I blogged below about Pat Robertson's own philo-Semitism and expressed some reservations similar to those voiced in the WaPo article.
many Jews suspect that evangelicals' support for Israel is rooted in a belief that the return of Jews to the promised land will trigger the Second Coming of Jesus, the battle of Armageddon and mass conversion.However, there are unambiguously benign signs out there that, theologically at least, evangelical Christians are beginning to see Jews as more than just future Christians (or past rejectors/murderers of Christ). "[E]vangelicals are beginning to move away from supersessionism -- the centuries-old belief that with the coming of Jesus, God ended his covenant with the Jews and transferred it to the Christian church."

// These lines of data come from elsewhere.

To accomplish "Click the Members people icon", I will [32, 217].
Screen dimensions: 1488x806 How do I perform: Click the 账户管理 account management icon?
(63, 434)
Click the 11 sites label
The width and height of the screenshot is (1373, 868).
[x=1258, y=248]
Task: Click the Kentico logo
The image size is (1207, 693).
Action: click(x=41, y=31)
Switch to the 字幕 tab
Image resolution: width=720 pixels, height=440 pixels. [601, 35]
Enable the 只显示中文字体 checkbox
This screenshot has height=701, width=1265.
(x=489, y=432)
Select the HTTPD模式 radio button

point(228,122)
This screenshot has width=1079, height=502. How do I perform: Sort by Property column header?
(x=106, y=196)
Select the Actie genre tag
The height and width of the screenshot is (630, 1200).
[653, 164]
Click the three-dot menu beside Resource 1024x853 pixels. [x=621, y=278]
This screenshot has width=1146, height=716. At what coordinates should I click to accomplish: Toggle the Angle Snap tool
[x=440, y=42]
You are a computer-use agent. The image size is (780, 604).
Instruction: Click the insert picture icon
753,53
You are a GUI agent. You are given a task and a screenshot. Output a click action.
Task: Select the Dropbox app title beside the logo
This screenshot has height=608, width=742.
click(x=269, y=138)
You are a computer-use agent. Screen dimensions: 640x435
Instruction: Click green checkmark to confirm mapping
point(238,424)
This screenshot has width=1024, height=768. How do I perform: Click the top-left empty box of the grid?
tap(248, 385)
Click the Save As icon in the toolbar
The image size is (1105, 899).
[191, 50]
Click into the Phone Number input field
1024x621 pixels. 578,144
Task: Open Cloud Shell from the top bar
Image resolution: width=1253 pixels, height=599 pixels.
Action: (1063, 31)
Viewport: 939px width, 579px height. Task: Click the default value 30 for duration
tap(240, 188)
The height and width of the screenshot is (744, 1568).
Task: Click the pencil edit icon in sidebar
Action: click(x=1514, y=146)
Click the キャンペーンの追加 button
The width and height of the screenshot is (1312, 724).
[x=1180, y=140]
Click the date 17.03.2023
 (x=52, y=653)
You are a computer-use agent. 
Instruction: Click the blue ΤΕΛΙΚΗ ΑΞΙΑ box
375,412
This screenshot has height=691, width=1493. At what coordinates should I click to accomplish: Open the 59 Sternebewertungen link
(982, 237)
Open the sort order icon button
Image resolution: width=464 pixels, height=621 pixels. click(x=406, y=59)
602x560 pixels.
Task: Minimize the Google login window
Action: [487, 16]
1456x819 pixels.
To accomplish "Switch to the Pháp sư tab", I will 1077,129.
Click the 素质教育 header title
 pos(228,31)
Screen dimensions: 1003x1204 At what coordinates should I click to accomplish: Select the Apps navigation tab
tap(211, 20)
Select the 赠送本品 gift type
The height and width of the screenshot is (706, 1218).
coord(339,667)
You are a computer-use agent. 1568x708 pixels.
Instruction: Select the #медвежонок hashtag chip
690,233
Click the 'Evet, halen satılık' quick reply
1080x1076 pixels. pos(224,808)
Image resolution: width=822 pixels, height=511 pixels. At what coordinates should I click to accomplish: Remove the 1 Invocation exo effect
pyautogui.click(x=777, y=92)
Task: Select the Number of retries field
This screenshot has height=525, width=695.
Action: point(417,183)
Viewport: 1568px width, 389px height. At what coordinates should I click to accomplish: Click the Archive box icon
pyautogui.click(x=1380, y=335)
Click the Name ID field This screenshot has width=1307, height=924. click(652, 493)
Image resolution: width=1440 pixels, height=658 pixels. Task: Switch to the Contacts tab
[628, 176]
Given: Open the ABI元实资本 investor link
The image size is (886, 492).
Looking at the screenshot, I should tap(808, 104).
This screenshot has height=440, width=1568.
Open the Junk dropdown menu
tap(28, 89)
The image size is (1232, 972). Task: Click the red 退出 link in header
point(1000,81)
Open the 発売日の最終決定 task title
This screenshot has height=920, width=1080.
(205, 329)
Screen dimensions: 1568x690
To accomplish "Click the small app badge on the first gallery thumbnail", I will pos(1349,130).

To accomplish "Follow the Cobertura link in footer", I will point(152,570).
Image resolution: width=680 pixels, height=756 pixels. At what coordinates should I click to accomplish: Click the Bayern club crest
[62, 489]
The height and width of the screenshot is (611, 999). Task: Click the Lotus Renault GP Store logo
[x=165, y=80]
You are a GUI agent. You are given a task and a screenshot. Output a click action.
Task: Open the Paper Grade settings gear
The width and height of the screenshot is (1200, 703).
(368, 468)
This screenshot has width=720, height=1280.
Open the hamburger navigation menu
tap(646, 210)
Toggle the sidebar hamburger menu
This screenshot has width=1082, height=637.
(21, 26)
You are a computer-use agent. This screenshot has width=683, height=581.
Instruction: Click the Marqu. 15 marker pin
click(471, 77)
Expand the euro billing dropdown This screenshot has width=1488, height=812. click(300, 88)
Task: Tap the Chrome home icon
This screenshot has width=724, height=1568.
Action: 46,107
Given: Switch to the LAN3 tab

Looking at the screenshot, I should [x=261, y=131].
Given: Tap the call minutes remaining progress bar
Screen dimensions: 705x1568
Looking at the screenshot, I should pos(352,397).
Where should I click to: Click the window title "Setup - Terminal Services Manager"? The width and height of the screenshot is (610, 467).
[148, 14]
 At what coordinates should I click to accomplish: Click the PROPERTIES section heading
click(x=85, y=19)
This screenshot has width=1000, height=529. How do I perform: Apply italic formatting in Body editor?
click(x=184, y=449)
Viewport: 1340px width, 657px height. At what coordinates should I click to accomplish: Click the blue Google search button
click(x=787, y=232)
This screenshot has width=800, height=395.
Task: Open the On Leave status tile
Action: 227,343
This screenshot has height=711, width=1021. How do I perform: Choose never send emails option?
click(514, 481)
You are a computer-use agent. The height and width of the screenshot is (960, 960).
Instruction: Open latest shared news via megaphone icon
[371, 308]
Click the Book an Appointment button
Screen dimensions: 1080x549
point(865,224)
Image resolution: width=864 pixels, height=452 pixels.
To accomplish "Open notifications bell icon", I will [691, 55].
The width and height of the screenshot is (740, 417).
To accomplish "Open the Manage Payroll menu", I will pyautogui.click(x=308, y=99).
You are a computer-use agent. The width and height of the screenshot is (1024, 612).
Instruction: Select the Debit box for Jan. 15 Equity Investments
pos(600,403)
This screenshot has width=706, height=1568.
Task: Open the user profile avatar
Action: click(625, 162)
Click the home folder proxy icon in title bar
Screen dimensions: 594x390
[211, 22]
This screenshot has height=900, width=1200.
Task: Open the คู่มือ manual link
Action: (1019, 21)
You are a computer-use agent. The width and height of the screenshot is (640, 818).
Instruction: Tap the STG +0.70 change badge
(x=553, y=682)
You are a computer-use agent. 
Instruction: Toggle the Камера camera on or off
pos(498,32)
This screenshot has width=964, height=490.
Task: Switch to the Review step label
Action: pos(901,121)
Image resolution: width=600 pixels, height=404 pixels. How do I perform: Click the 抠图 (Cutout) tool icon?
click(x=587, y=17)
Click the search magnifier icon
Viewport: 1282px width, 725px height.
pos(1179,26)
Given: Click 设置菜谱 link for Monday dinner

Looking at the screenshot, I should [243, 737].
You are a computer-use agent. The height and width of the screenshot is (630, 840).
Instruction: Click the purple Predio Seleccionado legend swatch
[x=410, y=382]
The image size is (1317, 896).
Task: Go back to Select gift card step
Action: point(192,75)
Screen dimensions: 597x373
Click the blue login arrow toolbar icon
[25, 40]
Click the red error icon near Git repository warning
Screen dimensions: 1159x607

"That hope is felt and expressed by Christians as a kind, benevolent hope," said [Julie] Galambush, author of "The Reluctant Parting," a new book on the Jewish roots of Christianity. "But believing that someday Jews will stop being Jews and become Christians is still a form of hoping that someday there will be no more Jews."
I'd like to think that evangelicals are learning the meaning of pluralistic harmony, but there is just something about Christians obsessing about Jews that worries me a little.
I suppose it is impossible to tell at this point whether this is an apt comparison, but evangelicals have also recently warmed to Catholicism. But as Franklin Foer points out, evangelicals have more or less drafted Catholic brainpower to articulate their own agenda. I may be a bit sensitive on this issue as a liberal Catholic, but it seems to me that such a relationship is more like a viral infection in the Catholic community than true fellowship. I have my suspicions that evangelicals may intend a similar set-up with Judaism.